(Exercise description): Write only the number of lines below in which "will" occurs.

(Data for analysis):
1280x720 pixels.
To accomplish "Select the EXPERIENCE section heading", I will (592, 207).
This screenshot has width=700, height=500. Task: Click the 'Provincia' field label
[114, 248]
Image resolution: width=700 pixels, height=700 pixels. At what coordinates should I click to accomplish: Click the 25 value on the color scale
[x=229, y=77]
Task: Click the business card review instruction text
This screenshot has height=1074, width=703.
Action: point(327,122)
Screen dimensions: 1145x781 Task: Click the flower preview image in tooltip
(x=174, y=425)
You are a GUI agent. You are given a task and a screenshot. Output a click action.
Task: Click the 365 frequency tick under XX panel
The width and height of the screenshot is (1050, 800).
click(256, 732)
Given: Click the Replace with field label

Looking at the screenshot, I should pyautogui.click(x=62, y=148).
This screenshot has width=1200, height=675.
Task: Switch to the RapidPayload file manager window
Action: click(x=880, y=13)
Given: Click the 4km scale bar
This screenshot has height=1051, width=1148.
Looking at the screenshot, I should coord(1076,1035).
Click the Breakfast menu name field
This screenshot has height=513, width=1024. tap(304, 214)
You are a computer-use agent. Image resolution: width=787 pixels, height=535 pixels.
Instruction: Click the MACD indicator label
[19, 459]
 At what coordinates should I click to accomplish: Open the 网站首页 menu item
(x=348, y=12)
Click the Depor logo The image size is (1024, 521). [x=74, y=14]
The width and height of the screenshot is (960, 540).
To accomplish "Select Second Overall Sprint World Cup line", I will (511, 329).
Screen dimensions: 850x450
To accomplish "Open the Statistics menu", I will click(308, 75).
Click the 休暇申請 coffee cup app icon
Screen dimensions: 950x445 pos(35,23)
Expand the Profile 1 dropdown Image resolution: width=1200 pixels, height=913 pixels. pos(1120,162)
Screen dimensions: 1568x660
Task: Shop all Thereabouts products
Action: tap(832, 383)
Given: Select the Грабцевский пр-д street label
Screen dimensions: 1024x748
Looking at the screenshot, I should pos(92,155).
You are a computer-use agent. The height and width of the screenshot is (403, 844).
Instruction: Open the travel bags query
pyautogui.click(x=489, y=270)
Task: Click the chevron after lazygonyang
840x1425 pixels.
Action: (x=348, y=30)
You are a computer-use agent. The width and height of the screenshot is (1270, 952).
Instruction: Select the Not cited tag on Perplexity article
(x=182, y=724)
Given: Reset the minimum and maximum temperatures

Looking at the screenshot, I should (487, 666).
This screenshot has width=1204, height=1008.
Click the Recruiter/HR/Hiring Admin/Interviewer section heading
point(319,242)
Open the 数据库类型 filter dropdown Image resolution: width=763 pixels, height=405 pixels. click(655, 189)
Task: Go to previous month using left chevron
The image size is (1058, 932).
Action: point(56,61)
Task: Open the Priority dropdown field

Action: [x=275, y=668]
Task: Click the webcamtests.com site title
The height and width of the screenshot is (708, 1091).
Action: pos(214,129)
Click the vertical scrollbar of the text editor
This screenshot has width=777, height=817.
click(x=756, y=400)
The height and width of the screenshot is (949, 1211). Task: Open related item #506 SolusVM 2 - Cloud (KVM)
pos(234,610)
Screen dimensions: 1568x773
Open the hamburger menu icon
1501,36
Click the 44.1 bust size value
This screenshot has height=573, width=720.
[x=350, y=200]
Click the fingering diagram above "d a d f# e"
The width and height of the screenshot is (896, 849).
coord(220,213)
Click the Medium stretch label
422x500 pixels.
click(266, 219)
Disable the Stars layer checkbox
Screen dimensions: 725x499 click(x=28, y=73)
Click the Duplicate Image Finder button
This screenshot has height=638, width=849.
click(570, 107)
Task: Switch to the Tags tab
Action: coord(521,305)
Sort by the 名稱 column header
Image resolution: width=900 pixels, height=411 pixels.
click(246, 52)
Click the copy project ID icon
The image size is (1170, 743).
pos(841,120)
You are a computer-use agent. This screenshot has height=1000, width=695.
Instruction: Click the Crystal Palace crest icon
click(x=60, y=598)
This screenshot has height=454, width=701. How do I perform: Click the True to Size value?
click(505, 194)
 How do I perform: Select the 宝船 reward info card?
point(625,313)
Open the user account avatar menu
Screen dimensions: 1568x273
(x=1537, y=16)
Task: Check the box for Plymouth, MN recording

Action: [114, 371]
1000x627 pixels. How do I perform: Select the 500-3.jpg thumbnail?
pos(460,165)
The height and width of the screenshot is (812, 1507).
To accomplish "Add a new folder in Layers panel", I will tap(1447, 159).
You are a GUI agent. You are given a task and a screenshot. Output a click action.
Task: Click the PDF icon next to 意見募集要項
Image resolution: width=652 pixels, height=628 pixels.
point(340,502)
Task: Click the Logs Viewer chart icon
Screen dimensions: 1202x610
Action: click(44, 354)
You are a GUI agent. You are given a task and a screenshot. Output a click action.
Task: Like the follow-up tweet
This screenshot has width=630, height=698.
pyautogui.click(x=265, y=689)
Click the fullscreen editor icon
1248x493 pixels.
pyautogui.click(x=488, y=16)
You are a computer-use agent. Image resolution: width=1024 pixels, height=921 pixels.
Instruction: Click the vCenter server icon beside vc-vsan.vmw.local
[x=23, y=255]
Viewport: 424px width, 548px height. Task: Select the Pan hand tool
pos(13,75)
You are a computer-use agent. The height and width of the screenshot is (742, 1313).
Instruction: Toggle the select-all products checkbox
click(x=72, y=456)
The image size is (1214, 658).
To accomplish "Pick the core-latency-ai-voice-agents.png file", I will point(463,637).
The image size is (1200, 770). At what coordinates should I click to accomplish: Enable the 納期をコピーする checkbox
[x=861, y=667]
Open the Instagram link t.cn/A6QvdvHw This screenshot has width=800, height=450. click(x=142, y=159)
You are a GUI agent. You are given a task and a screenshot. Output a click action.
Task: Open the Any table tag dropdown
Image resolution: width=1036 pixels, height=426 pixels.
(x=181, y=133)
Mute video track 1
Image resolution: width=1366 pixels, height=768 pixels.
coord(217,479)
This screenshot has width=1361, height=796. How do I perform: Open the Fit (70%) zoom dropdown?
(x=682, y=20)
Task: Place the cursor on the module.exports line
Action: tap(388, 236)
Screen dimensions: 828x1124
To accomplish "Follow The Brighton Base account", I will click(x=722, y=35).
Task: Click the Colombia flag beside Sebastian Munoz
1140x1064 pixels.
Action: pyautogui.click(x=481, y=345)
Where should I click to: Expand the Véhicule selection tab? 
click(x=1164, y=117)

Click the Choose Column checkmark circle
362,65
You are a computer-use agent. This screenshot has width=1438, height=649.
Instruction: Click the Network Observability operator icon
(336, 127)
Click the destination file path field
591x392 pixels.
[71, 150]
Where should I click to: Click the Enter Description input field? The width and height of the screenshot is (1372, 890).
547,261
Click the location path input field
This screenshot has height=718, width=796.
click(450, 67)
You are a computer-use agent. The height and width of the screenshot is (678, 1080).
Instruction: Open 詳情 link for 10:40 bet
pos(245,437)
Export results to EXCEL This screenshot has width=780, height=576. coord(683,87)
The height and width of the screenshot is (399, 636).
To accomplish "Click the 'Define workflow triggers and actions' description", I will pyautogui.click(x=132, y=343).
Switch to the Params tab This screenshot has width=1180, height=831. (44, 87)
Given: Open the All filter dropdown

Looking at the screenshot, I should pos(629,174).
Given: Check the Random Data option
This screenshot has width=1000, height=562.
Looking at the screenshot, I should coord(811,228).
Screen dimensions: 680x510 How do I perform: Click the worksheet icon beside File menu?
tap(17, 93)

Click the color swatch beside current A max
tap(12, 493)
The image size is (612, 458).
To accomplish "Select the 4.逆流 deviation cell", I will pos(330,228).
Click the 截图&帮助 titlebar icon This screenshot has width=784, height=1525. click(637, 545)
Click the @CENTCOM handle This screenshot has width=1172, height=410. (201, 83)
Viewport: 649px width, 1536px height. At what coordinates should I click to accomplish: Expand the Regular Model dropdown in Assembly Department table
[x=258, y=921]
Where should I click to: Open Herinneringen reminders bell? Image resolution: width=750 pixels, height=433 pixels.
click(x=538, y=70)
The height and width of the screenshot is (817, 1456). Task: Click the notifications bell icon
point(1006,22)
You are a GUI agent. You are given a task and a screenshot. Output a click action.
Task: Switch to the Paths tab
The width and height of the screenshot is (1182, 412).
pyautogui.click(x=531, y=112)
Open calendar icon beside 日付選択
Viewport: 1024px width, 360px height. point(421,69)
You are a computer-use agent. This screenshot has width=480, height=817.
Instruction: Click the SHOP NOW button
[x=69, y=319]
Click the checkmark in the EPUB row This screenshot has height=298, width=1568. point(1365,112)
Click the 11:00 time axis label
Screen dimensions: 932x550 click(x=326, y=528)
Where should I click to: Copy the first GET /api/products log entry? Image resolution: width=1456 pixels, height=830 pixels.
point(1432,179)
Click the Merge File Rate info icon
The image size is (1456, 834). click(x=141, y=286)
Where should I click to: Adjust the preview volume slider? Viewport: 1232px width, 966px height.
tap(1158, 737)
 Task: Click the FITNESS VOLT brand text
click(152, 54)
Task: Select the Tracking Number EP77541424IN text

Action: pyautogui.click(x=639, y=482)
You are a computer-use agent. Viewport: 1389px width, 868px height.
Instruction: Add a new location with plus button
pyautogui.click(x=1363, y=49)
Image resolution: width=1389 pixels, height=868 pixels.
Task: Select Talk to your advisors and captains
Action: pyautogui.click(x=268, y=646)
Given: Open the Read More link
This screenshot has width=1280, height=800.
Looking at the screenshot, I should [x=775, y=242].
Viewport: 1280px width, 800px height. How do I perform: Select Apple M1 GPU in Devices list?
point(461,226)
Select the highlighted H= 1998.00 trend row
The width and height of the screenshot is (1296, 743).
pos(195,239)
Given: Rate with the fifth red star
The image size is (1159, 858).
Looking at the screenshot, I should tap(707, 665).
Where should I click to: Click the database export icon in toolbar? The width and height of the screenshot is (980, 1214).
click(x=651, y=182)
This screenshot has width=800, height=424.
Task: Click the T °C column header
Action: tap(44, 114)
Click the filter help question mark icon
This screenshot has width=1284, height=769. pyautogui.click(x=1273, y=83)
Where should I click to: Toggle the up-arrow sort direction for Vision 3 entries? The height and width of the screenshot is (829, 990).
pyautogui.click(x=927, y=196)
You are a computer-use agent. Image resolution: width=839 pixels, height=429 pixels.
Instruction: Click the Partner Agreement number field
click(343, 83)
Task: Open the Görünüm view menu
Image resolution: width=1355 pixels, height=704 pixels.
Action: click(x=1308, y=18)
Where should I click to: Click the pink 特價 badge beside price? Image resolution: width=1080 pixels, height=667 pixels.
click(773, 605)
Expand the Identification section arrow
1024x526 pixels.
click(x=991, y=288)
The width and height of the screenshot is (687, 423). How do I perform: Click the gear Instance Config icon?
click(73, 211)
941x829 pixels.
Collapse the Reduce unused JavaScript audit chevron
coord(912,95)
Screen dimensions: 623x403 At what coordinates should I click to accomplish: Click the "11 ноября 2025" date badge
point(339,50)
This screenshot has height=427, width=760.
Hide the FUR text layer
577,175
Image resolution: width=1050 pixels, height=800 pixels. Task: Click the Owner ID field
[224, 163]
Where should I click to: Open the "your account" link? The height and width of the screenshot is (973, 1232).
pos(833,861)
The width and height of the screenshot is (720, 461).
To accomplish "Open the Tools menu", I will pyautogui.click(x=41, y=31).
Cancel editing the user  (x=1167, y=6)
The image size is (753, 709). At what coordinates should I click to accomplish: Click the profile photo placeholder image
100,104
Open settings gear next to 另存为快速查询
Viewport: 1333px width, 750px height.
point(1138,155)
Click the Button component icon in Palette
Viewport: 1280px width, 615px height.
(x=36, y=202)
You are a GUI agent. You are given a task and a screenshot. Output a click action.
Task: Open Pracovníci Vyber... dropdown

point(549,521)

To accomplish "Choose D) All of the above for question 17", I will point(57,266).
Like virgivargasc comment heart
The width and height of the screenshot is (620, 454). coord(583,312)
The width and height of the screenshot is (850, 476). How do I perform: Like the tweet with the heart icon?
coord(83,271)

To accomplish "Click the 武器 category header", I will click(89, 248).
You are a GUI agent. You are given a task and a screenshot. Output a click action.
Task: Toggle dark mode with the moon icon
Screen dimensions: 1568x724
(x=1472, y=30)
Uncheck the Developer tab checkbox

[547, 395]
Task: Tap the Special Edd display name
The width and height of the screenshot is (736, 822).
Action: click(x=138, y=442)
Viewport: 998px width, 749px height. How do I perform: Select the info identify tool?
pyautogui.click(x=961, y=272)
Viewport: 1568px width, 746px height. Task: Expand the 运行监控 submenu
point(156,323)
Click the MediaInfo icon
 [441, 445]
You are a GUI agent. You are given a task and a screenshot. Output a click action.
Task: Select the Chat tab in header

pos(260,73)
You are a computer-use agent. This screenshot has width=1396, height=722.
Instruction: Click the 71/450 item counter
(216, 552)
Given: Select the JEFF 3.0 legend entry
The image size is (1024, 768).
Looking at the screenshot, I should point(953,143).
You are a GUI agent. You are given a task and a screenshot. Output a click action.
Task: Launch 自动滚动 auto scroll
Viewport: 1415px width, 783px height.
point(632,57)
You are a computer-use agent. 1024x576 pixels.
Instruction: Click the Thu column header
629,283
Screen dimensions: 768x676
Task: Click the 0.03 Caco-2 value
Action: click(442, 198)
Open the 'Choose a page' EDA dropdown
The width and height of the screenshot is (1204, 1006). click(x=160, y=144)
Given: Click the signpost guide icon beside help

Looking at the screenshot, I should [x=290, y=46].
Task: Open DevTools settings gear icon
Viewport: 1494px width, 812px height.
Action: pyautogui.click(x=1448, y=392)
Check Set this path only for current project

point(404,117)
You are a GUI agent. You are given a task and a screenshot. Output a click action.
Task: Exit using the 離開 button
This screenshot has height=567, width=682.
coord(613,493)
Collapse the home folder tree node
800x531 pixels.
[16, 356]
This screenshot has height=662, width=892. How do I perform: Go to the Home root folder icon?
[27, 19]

(The completed task): 11